As at the date of this announcement, the Company holds 1,930,516,334 Cathay Pacific Shares through its wholly-owned subsidiaries, representing approximately 28.72% of the total issued Cathay Pacific Shares. Immediately upon completion of the  Sale of Shares, the  Company will hold 1,822,436,334 Cathay Pacific Shares through its wholly-owned subsidiaries, representing approximately 27.11% of the total issued Cathay Pacific Shares assuming that there is no other change in the number of issued Cathay Pacific Shares.

 

Pursuant to the Placing Agreement, Easerich and the Company undertake that, from the date of the Placing Agreement until and including the date being 180 days after the Closing Date, they will not (without the prior written consent of the Placing Agent, such consent not to be unreasonably withheld or delayed) and will procure their affiliates not to, directly or indirectly sell, transfer, or otherwise dispose of any Cathay Pacific Shares or related interests, nor agree or announce any intention to enter into or effect any such transactions, nor enter into any transaction having a similar effect, except for the Sale of Shares and any intra group transfers by Easerich and/or the Company where the transferee agrees to be bound by the terms of such lock-up obligations.

 

The Sale of Shares does not constitute a notifiable transaction under Chapter 14 of the Rules Governing the Listing of Securities on The Stock Exchange of Hong Kong Limited (the "Listing Rules") nor a connected transaction under Chapter 14A of the Listing Rules, and will also not have any material adverse effect on the Company's future financial position and operating results.
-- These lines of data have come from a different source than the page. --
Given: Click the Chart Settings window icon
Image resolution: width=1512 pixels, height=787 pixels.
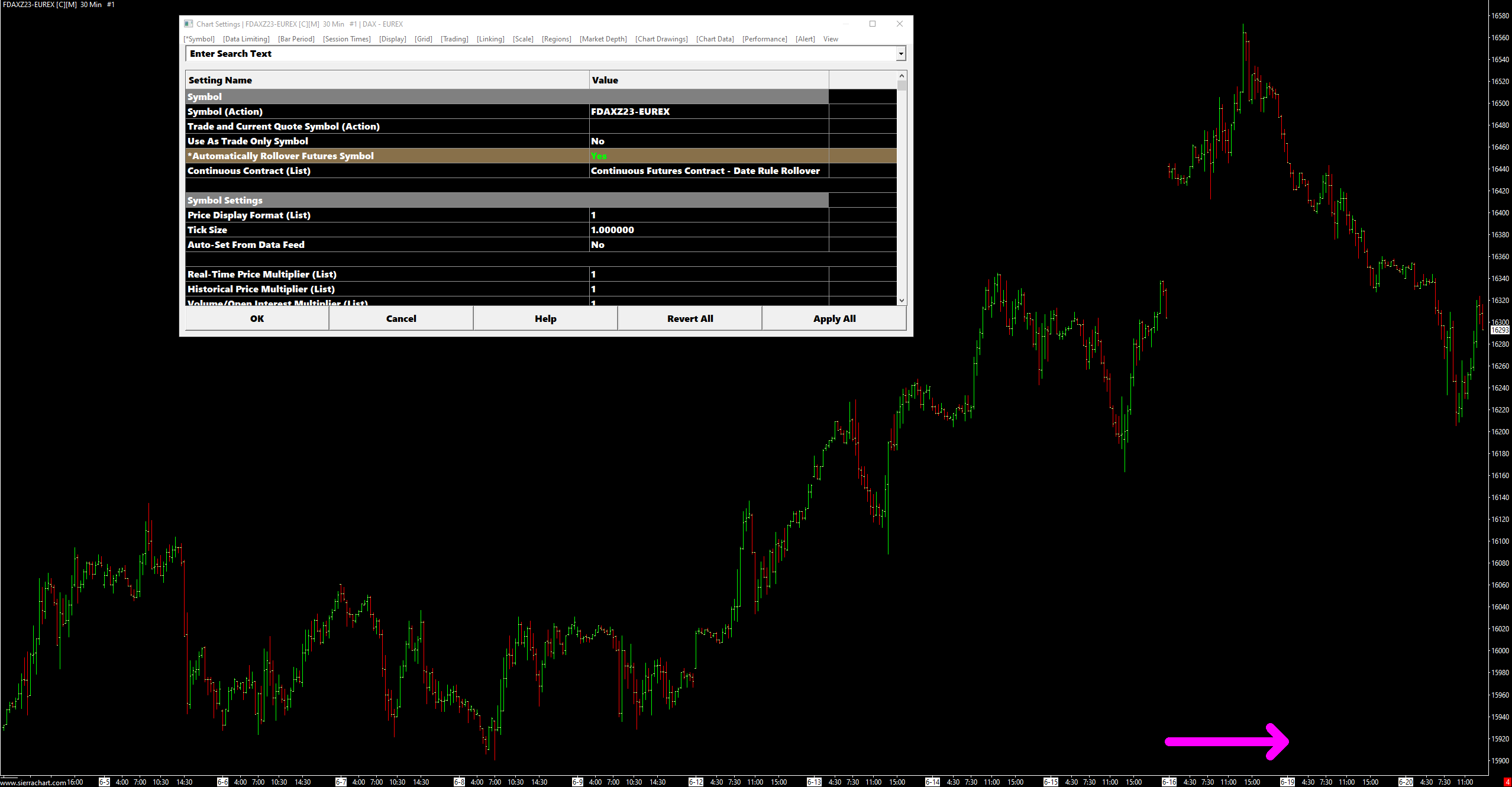Looking at the screenshot, I should click(x=188, y=24).
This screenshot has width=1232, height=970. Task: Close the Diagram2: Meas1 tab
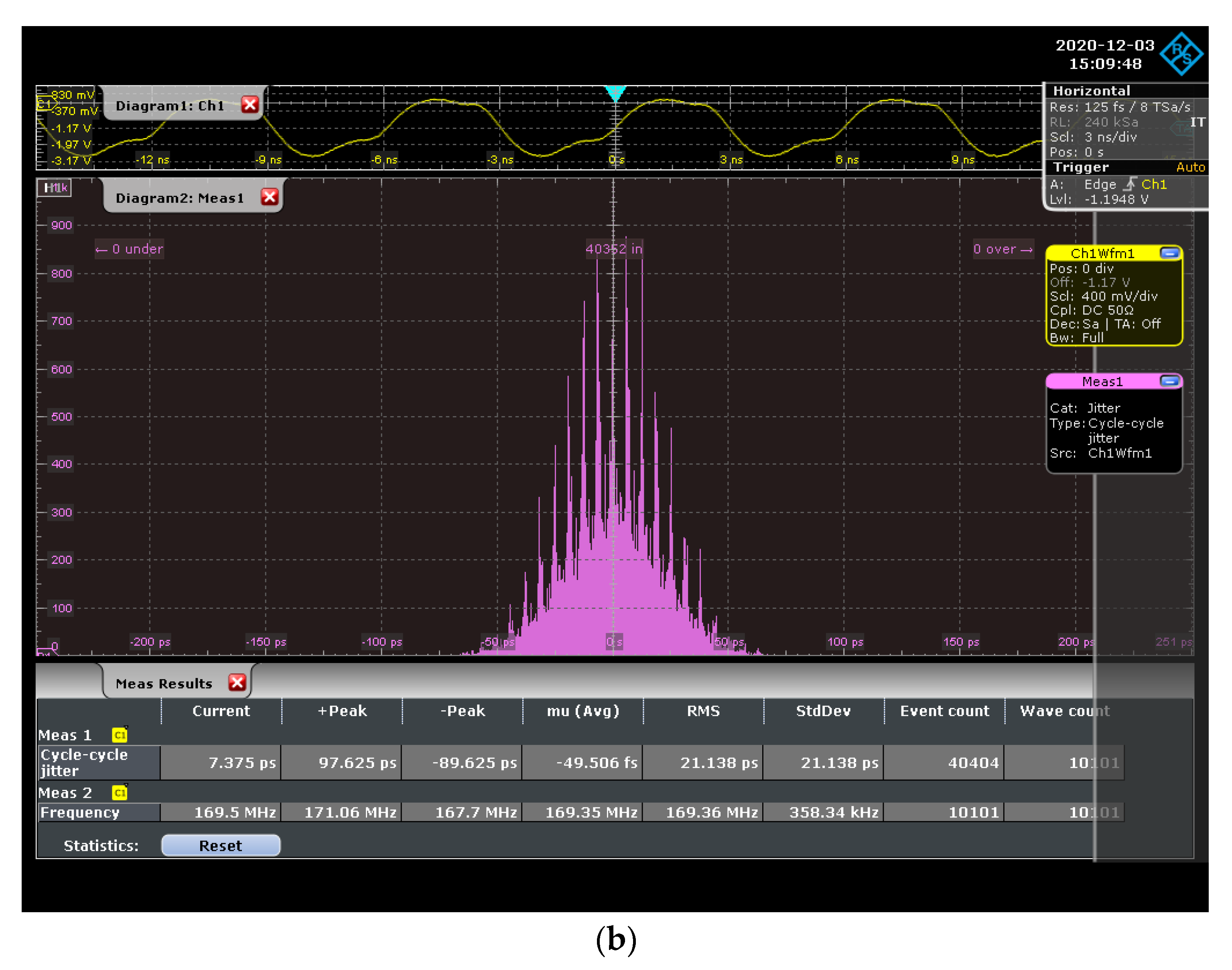(x=269, y=197)
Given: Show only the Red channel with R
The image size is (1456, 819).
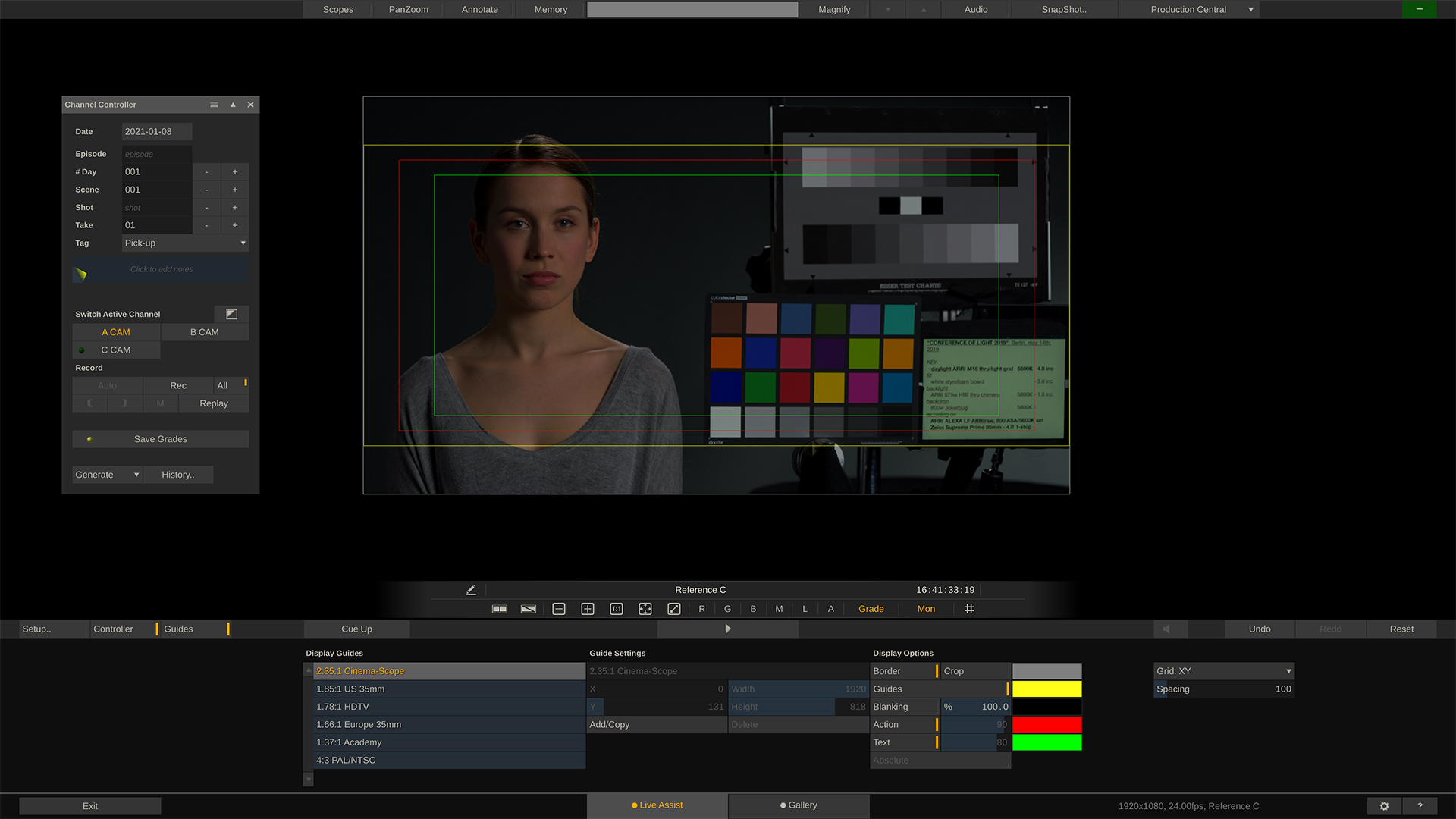Looking at the screenshot, I should pyautogui.click(x=701, y=608).
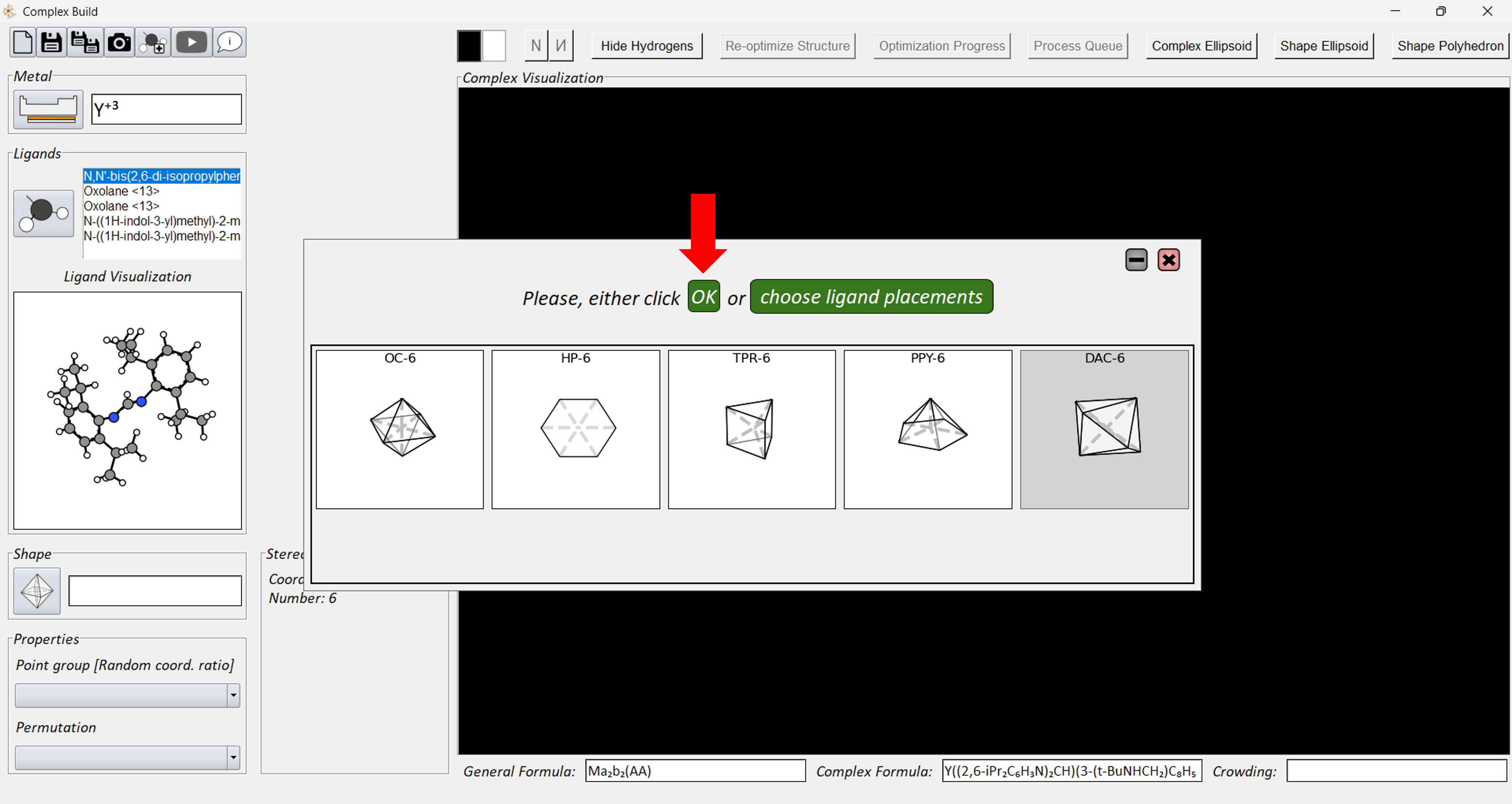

Following the completion of the Sale of Shares, the Company's shareholding in Cathay Pacific will continue to be maintained at an appropriate level. The Company remains an important strategic shareholder of Cathay Pacific and continues to be optimistic about Cathay Pacific's development prospects, and its support for Cathay Pacific remains unchanged.

 

By Order of the Board

Air China Limited

Xiao Feng

Company Secretary

 

Beijing, the PRC, 6 January 2026

 

As at the date of this announcement, the directors of the Company are Mr. Liu Tiexiang, Mr. Wang Mingyuan, Mr. Cui Xiaofeng, Mr. Patrick Healy, Mr. Xiao Peng, Mr. Xu Niansha*, Mr. He Yun*, Ms. Winnie Tam Wan-chi* and Mr. Gao Chunlei*.